No one would argue that the insurance industry has hung its hat on being able to efficiently and effectively deal with natural disasters and catastrophes. However, the exponential increase in today’s digital technologies and related increase in frequency and severity of man-made catastrophes (cyber attacks, etc.) has given risk management personnel a new wave of disruptors to deal with.

To better understand the many faces of disruptors already in play or not yet experienced, research and consulting firm Novarica, in its recent report, “Understanding Insurance Disrupters,” studied 13 insurance disrupters and positioned them according to their impact on three areas, for which brief examples follow:

Product and Risk: Insurers should put new and expanded offerings such as Internet of Things, i.e., telematics/UBI, wearables, smart home, etc., and microinsurance/on-demand insurance in perspective, evaluating and comparing them to their existing product potential.

Cost Basis: Novarica places drones and big data/machine learning in this category because they streamline processes and lower costs. Both may impact how risk is measured and priced, says Novarica.

Distribution: This area is more dynamic and fast-moving. Blockchain and online direct distribution (comparative raters) change how insurers sell, and how they will thrive in an omni-channel world, notes Novarica. Last week, a consortium of insurers, including Aegon, Allianz, Munich Re, Swiss Re and Zurich launched the Blockchain Insurance Industry Initiative B3i to explore the potential of distributed ledger technologies to better serve clients through faster, more convenient and secure services.

Source: Novarica

And consider that, as Google reconsiders its foray into the industry, Amazon has applied to 37 states for selling online auto and life coverages. The company already sells insurance in the UK, launching Amazon Protect, offering cover to safeguard Amazon purchases against accidental damage, breakdown and theft.

Further advances are seen in the number of tech startups that will foster disruption: According to CB Insights, funding for insurance tech companies rose from $740m in 2014 to $2.7b a year later, with startups targeting all areas of insurance.

If you view these disrupters as threats to your existing product set, rating/cost-factoring and distribution efforts, it’s clear that disrupters are a force to be reckoned with for insurers of all sizes.

So how are insurers competing against this changing landscape?

Novarica argues that insurers with legacy systems should ignore the “adapt or die” slogan, and replace it with “adapt or decline.” The message is clear: being able to adapt is a mandate: Insurers must adapt to the new world of disrupters, and their systems must be upgraded to respond quickly, efficiently and cost effectively.

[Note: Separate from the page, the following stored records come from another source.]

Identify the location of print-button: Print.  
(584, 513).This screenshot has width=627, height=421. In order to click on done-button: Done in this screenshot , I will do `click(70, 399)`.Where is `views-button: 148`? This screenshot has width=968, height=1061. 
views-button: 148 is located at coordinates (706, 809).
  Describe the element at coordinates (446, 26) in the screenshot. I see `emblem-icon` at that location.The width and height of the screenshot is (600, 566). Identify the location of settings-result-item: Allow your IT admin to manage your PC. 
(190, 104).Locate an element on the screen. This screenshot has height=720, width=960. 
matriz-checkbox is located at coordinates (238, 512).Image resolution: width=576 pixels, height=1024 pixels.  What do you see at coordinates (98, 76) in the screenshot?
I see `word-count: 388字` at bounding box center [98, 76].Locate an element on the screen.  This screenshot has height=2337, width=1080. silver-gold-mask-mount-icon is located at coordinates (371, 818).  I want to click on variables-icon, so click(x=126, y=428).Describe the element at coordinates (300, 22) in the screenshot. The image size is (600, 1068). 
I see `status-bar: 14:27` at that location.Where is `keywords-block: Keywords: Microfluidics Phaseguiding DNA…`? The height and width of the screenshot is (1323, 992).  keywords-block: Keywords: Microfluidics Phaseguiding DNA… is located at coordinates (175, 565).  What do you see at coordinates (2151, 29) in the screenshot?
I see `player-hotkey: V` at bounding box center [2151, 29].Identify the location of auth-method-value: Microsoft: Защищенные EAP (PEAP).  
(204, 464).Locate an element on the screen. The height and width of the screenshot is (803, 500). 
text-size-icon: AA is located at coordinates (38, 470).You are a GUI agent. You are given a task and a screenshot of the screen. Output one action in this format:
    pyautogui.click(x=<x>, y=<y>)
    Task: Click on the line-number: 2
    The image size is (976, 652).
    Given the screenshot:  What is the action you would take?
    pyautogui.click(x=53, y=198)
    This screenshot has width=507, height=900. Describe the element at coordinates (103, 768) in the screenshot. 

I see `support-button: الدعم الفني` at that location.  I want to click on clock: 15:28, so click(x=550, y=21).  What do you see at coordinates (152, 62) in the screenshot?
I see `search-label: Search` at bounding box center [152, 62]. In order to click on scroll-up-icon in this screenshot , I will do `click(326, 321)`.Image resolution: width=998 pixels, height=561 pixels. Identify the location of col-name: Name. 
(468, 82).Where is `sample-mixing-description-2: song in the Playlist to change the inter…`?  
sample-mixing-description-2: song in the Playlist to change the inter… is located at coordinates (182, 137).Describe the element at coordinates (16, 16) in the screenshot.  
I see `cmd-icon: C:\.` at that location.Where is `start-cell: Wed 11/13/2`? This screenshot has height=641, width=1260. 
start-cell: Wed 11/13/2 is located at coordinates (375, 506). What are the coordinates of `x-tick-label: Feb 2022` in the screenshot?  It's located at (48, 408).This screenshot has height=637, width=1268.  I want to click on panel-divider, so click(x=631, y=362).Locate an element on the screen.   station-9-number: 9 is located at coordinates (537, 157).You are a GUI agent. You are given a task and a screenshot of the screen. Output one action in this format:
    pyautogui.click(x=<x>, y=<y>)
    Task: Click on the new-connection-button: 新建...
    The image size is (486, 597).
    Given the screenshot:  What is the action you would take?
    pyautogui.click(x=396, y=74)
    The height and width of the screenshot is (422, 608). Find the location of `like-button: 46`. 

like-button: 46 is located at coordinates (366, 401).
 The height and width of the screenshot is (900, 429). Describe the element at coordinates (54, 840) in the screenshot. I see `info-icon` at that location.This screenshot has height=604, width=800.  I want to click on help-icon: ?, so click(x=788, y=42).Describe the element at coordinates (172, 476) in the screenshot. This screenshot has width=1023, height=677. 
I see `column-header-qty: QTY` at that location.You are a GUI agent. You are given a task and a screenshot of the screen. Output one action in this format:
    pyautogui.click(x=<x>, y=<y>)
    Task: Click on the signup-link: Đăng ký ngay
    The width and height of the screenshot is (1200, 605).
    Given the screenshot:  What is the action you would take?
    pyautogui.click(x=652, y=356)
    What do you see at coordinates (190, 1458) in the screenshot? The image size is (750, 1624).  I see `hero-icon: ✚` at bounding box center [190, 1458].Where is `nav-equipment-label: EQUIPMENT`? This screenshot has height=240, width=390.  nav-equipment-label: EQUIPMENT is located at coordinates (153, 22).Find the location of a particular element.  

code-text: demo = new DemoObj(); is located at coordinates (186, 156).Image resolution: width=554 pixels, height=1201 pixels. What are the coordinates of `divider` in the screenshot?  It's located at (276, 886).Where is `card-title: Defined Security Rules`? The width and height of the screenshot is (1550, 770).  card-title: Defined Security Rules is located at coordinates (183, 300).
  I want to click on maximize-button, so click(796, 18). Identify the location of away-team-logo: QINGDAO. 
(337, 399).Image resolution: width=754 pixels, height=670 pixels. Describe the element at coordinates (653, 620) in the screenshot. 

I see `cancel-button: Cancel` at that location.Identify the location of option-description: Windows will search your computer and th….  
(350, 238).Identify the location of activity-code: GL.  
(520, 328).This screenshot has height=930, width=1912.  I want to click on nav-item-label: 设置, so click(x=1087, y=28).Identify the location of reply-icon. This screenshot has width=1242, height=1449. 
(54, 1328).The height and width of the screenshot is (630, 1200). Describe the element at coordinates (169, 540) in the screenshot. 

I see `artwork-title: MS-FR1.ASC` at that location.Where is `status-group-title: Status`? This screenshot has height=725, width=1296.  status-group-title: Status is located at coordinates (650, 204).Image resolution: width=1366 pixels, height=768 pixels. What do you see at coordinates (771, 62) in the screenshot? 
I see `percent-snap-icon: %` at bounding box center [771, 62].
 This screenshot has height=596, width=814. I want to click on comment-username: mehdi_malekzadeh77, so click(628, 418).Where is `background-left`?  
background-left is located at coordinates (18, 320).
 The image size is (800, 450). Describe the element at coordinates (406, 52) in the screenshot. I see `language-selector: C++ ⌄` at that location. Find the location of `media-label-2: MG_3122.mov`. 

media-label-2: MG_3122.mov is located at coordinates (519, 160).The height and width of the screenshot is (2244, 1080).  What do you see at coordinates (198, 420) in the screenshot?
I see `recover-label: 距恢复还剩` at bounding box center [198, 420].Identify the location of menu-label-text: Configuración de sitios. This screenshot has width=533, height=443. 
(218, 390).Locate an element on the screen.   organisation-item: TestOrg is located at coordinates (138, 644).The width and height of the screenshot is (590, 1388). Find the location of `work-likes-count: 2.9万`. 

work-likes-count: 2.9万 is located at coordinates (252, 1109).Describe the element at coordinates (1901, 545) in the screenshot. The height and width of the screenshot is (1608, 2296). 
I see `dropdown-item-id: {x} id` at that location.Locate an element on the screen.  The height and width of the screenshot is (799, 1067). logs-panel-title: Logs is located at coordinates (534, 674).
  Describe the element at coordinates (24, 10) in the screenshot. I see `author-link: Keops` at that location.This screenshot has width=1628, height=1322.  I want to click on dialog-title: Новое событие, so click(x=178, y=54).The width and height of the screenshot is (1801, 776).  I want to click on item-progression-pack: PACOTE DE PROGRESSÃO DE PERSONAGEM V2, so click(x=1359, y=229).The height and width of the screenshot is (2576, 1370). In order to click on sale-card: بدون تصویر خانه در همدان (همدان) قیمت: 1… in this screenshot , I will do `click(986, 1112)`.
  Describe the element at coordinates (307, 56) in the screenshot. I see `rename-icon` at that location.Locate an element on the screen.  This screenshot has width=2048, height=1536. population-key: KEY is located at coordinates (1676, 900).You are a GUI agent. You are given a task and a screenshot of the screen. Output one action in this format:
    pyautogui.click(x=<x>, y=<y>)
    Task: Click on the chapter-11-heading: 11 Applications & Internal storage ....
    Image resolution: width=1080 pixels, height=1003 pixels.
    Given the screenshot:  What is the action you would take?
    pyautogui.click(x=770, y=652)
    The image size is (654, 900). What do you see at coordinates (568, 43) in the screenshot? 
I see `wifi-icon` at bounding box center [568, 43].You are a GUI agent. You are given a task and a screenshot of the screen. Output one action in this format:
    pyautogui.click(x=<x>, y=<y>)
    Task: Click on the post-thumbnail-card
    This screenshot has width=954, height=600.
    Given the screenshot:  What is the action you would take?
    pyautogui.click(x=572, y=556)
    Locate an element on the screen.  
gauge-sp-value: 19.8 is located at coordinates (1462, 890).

Andy Scurto, president of ISCS, the developer of SurePower Innovation®, a cloud-based modern enterprise suite for property and casualty insurers, agrees. “The top insurance technology solution providers are aware of this mandate, and the technology employed to administer to these changing business requirements needs to be as robust and comprehensive as the business itself.”

Jeff Goldberg, Novarica’s vice president and author of the report, maintains that without digital channels, effective data analytics and agile core systems, insurers will face declines. “Their agents and customers will first tolerate and then resent their poor communication capabilities. Their actuaries, underwriters and claims adjusters will start to underperform in the market for lack of data and analytical capabilities. And their product freshness will grow stale compared to more agile peers as core systems inhibit speed to market,” he says.

Goldberg maintains that insurers can respond one of three ways:

  1. Continue operating as normal, with the understanding that their book of business may decline or lose profitability due to outside disruption;
  2. Invest in the disruption itself, either through their own innovation labs or by funding 3rd third-party companies, even if it means cannibalizing their core business;
  3. Attempt a “fast-follow” approach, looking to partner with third-party innovators as a particular disruption impacts their market, relying on agile core systems to support a variety of business models and product variants.

“Most insurers will balance their investments in digital channels, data analytics, agile core systems, and new business models or products,” concludes Goldberg.

Scurto recommends that insurers focus on the business problem that is generating the technology upgrade discussion in the first place, as well as keeping an eye on potential future disruptors. “To be able to compete, it’s important to look at systems that promise agility and flexibility of response to the known and unknown,” he says.